Stored data
□ □ □ □ □ □ □

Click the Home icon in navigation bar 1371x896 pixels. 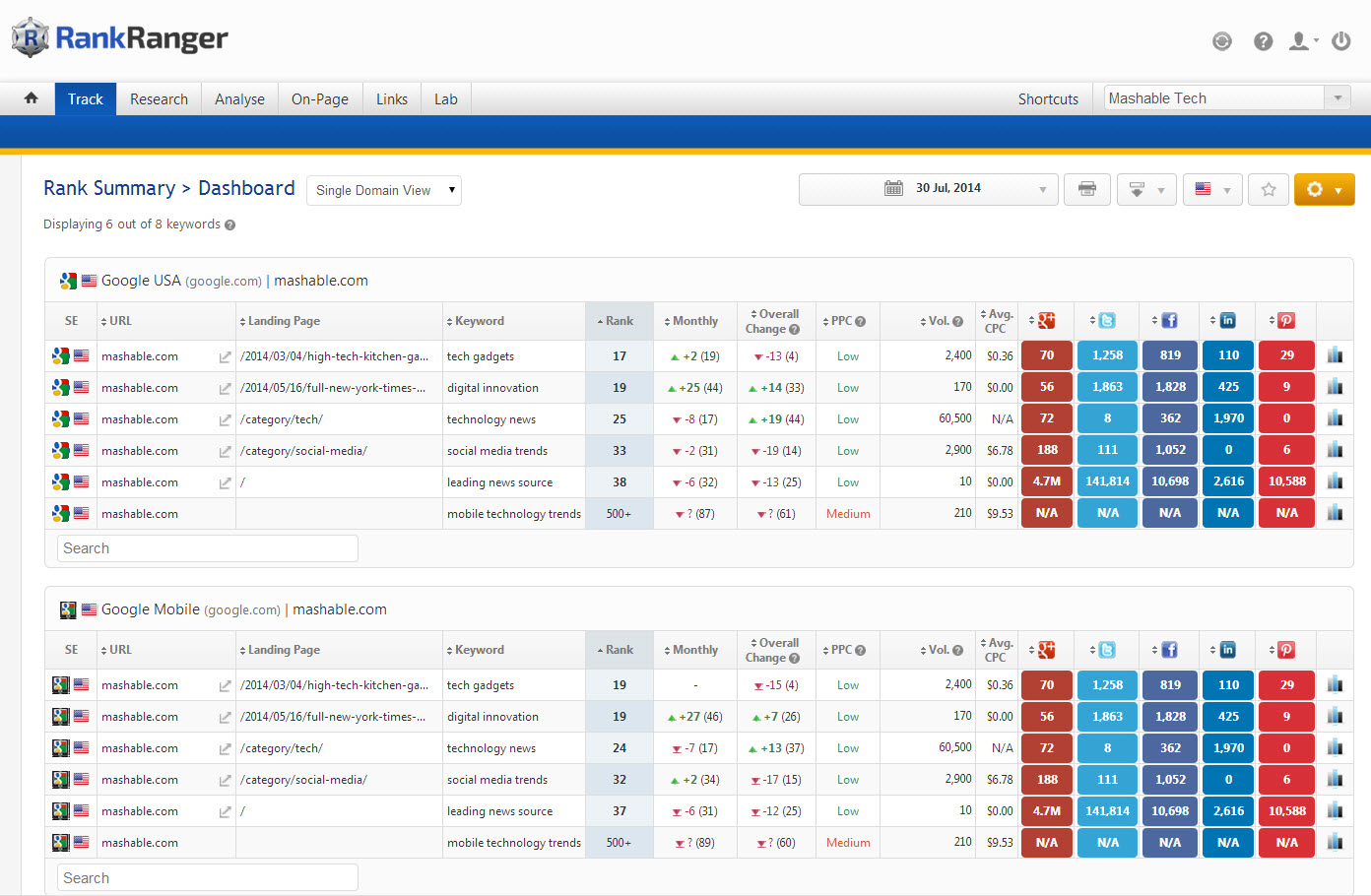[32, 98]
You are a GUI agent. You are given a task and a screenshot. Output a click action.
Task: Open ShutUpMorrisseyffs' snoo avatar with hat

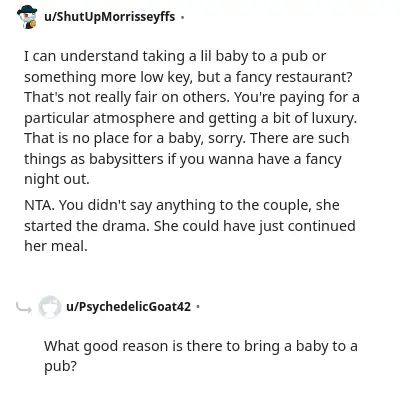(27, 17)
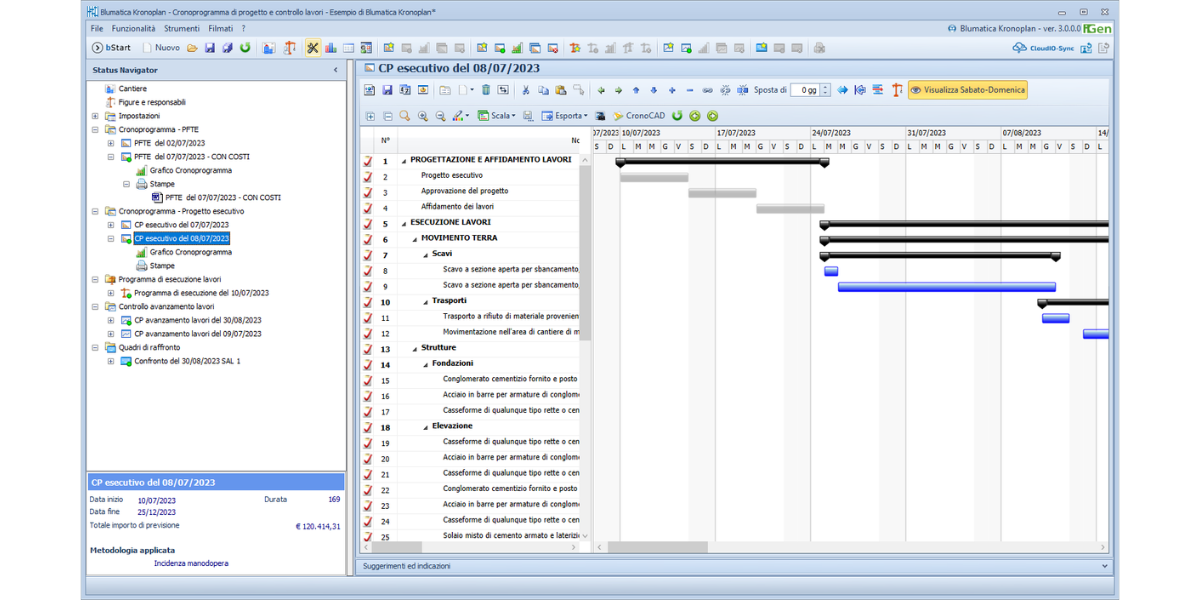Toggle the checkmark for row 2 Progetto esecutivo
This screenshot has width=1200, height=600.
[x=367, y=176]
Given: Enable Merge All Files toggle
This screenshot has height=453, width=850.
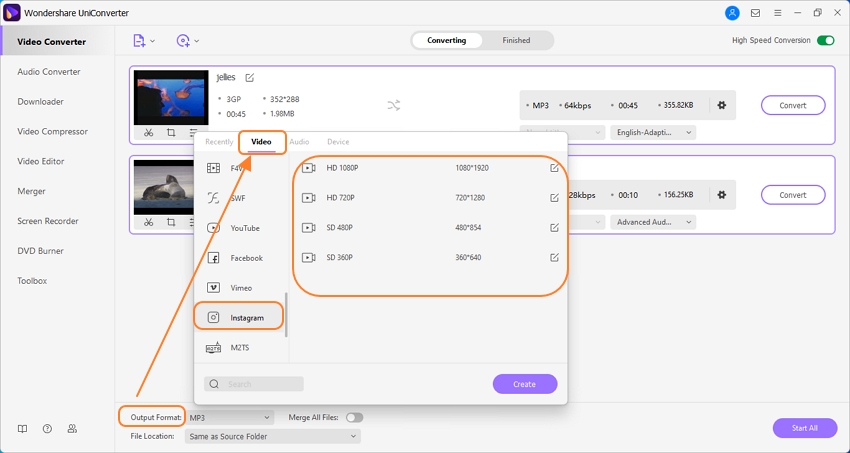Looking at the screenshot, I should (354, 417).
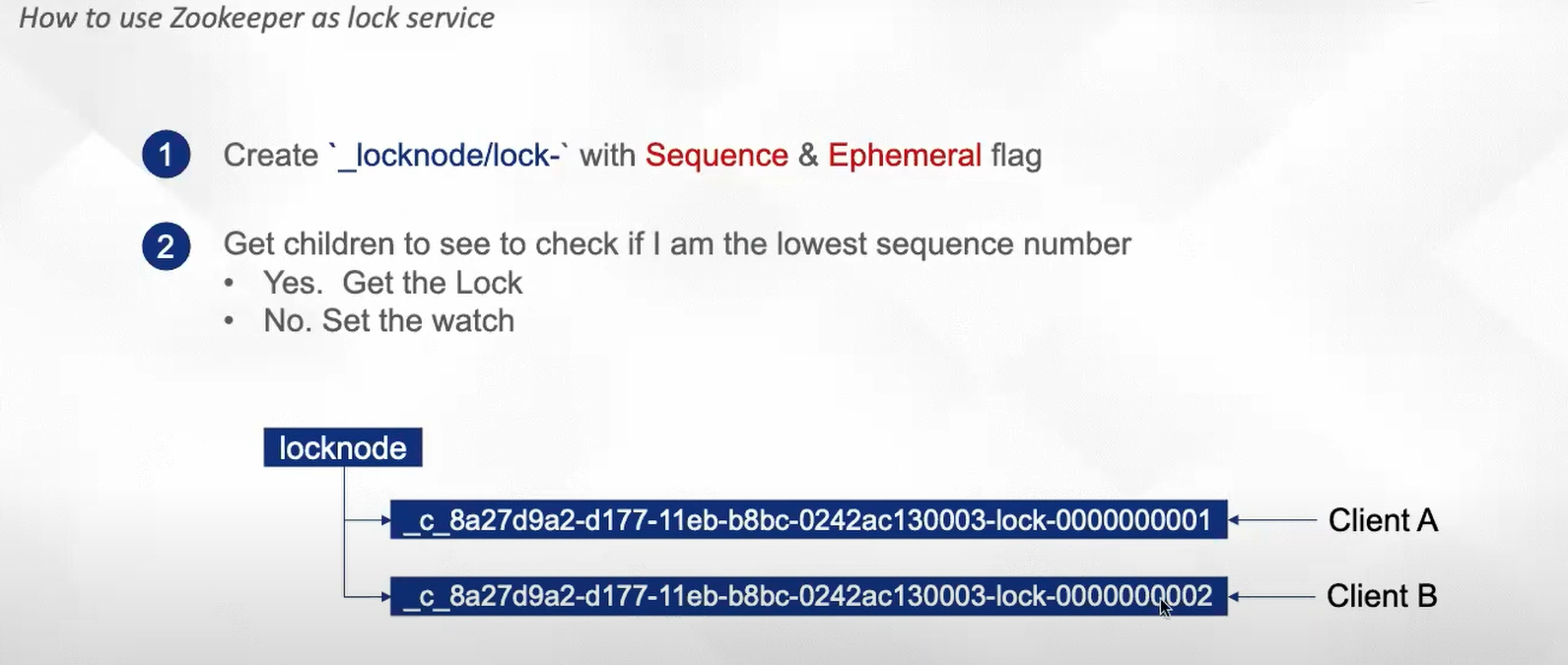
Task: Click the word flag in step 1
Action: pyautogui.click(x=1016, y=156)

□ □ □ □ □ □ □

▶ **THE PROBLEM**: Only an exact copy of the lines from the one with "Given: Enable Merge All Files toggle" through the last line of the data above is wanted, and no pictures.

▶ **COMPLETED EXERCISE**:
Given: Enable Merge All Files toggle
This screenshot has height=453, width=850.
Looking at the screenshot, I should (354, 417).
Task: Click the word flag in step 1
Action: pyautogui.click(x=1016, y=156)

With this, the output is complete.